Convex Sets and Functions
Optimization is hard for
one reason above all others: a landscape can hide many local minima, and standing in one you cannot
see whether a deeper valley lies beyond the ridge. Convexity is the magic property
that makes this fear vanish. In a convex problem there is only one valley — so any minimum
you find is the minimum. Half of optimization is really about recognising, or engineering,
convexity.
Two objects wear the name. A convex set is a region with no dents: pick any two
points in it and the straight segment joining them stays entirely inside.
A set C \subseteq \mathbb{R}^n is convex if for all
\mathbf{x}, \mathbf{y} \in C and every
\lambda \in [0, 1],
\lambda\mathbf{x} + (1-\lambda)\mathbf{y} \in C.

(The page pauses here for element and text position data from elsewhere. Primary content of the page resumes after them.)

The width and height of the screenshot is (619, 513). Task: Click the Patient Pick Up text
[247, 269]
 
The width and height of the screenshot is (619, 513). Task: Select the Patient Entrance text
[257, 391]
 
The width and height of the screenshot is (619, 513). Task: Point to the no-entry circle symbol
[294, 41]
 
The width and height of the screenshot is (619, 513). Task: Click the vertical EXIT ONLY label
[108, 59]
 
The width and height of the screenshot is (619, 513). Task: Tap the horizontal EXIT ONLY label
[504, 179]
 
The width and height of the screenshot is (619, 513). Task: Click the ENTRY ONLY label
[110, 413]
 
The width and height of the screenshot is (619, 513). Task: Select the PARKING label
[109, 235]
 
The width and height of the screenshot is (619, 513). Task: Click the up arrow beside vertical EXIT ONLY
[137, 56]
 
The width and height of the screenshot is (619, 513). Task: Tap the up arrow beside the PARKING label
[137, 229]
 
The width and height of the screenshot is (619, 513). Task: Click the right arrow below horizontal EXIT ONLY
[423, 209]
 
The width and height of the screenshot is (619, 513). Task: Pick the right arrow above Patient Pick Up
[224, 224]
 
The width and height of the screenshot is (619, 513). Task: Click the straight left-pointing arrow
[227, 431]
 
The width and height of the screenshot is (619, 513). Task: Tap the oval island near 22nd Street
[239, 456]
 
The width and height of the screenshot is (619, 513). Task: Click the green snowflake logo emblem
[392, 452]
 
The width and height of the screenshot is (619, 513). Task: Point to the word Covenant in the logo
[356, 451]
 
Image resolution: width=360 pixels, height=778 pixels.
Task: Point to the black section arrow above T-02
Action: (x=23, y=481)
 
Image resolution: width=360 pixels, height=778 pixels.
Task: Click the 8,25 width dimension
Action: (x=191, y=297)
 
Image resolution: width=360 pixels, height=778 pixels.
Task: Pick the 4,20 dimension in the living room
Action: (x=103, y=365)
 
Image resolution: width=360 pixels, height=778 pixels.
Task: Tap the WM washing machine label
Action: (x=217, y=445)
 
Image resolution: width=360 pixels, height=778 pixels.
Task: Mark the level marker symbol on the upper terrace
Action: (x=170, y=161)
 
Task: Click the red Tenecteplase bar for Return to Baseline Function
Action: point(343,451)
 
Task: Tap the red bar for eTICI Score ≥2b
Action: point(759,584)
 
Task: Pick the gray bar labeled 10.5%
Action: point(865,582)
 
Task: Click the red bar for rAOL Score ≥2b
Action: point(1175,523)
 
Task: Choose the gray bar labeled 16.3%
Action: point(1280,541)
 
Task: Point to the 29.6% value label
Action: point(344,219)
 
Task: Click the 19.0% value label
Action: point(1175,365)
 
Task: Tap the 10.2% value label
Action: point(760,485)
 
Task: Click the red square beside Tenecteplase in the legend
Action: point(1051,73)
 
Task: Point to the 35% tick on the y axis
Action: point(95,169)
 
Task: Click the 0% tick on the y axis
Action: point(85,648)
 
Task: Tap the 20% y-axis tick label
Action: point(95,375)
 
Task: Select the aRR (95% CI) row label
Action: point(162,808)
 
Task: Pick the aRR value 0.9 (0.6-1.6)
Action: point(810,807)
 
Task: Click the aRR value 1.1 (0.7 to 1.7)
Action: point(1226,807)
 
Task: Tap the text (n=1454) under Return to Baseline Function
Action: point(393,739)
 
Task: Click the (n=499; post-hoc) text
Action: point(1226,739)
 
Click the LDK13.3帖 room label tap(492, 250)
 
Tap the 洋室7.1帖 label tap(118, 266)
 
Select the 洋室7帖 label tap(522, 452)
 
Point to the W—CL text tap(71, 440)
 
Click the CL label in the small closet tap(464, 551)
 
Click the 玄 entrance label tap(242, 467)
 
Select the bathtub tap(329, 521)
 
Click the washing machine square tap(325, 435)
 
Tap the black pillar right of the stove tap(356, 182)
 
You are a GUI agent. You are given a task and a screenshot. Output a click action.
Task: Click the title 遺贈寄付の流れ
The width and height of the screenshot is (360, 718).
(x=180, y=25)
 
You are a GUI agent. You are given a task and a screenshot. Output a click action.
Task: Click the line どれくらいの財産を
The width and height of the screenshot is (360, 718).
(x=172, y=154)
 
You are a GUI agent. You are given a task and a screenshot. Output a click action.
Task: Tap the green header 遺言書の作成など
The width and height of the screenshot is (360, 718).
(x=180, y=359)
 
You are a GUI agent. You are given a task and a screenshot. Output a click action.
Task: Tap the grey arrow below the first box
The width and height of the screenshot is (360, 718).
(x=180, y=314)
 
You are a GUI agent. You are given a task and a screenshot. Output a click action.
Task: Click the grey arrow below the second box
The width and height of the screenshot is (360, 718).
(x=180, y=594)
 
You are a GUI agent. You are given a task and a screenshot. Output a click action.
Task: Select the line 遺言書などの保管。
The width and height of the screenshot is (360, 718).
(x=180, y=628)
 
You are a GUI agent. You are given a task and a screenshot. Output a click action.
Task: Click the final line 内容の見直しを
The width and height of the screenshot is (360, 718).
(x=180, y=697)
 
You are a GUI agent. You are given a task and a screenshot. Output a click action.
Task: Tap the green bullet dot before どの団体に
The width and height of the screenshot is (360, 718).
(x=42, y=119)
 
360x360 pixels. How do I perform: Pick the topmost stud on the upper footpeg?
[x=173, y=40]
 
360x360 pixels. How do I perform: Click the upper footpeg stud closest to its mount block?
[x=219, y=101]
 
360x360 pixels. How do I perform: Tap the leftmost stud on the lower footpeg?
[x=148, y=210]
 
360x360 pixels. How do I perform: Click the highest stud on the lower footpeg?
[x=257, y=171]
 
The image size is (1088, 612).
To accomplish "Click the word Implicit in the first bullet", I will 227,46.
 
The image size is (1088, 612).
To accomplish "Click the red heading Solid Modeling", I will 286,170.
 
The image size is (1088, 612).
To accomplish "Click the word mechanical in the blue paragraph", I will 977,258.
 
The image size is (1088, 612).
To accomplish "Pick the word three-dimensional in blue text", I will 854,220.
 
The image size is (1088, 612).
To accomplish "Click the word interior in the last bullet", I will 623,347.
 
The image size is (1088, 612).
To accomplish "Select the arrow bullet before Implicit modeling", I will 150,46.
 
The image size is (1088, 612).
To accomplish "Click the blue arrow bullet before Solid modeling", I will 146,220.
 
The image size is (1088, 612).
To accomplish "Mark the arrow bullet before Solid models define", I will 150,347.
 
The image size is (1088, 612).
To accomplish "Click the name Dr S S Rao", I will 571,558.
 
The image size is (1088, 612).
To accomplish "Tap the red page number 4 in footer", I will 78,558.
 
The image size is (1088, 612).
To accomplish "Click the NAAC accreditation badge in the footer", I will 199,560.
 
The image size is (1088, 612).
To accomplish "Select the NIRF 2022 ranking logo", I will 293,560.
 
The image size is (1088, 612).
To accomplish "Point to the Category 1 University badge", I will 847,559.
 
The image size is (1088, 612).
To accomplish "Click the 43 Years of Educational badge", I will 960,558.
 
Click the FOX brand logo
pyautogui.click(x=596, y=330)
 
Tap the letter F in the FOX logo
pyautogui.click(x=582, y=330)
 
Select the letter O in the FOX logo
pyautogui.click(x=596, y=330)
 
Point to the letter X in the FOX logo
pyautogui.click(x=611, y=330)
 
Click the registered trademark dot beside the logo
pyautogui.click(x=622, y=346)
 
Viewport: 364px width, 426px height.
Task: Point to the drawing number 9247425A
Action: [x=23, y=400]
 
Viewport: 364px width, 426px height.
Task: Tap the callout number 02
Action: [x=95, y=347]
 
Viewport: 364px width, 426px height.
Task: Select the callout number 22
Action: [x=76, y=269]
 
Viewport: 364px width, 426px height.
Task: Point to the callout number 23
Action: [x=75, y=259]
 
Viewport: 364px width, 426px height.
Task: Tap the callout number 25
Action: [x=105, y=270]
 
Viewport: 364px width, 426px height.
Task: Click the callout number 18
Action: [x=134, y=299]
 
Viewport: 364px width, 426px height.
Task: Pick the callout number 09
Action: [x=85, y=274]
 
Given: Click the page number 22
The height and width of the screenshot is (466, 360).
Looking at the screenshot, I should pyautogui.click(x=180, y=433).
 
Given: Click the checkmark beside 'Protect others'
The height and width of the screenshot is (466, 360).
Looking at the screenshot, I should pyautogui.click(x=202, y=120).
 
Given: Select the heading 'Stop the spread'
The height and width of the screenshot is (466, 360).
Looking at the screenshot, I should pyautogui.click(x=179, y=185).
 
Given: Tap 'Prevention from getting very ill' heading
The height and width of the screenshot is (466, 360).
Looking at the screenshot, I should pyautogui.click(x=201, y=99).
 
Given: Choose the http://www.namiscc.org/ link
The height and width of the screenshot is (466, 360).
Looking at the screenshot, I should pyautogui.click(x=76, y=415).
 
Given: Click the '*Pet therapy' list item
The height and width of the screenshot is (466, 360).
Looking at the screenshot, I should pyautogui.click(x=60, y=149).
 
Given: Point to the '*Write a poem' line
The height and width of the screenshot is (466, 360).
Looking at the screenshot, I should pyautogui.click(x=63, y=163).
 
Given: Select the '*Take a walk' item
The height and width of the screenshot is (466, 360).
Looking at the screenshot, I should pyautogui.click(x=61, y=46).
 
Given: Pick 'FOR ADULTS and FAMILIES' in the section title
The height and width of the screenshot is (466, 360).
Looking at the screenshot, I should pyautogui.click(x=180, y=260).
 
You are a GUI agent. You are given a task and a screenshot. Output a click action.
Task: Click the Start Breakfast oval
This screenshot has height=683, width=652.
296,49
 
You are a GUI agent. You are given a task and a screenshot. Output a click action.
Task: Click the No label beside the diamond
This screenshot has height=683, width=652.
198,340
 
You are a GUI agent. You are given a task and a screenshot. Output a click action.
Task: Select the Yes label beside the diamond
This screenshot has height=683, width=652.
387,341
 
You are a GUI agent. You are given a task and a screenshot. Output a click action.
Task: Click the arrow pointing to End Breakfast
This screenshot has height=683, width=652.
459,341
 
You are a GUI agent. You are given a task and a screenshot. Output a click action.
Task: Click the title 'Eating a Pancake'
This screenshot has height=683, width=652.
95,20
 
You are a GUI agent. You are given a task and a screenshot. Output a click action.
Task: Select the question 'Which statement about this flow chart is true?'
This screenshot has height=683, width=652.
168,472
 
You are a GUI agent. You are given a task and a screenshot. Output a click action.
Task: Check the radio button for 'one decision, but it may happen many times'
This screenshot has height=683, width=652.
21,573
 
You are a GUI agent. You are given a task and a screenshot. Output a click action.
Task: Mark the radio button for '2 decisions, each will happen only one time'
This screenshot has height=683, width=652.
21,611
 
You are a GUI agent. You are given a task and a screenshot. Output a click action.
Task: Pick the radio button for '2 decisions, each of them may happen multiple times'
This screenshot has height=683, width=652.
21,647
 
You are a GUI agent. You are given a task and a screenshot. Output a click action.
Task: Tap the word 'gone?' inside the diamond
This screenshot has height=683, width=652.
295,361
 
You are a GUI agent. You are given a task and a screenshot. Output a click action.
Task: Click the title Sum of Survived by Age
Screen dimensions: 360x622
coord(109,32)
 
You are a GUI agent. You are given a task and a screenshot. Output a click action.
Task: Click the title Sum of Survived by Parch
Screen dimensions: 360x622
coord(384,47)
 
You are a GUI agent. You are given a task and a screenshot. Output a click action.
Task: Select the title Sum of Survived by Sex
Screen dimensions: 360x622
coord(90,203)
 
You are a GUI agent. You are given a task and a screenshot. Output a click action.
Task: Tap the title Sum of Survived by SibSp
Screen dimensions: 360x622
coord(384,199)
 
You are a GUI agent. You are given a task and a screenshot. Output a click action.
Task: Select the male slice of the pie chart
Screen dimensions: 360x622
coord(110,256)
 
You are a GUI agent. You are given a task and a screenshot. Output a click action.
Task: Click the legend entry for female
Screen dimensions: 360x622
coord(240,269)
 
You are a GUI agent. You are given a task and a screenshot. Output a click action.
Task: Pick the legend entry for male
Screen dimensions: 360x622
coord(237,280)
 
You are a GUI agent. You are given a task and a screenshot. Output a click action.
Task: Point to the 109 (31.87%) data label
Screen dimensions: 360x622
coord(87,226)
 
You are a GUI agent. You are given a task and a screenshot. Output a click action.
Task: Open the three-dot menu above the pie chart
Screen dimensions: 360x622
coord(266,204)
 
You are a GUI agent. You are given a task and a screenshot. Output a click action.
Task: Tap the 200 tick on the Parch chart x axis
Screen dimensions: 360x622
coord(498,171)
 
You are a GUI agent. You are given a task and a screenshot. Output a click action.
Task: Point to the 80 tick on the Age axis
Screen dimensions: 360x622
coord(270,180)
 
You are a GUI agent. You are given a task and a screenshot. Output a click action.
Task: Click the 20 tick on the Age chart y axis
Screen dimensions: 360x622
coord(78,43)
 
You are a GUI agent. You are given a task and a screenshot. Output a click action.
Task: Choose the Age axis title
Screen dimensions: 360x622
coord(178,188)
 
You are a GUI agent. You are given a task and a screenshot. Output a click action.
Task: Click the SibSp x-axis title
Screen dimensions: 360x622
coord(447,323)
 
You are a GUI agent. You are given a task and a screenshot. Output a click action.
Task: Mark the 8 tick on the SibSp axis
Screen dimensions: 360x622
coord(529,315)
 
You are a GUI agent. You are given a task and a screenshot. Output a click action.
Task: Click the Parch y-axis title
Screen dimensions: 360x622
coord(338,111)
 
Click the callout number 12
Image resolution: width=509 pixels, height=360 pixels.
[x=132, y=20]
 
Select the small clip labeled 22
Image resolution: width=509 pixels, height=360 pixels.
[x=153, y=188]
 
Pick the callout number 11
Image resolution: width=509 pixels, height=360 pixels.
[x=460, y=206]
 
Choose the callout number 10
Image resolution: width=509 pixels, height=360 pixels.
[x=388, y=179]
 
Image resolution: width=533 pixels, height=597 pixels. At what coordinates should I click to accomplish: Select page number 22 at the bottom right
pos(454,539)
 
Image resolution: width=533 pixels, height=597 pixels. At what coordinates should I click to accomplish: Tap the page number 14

The expression \lambda\mathbf{x} + (1-\lambda)\mathbf{y} is a
convex combination — it sweeps out the whole line segment from
\mathbf{y} (at \lambda = 0) to
\mathbf{x} (at \lambda = 1).
A disk, a filled triangle, a half-plane, a line, all of \mathbb{R}^n — all
convex. A crescent moon, a doughnut, an L-shape, a pair of separate blobs — not convex, because some
chord pokes outside. Crucially, the intersection of convex sets is convex, which is
why a feasible region cut out by many linear "\le" constraints (each a
convex half-space) is always a convex polytope.
Convex functions: the chord lies above
A convex function curves upward like a bowl: the straight chord joining any two
points of its graph never dips below the graph between them.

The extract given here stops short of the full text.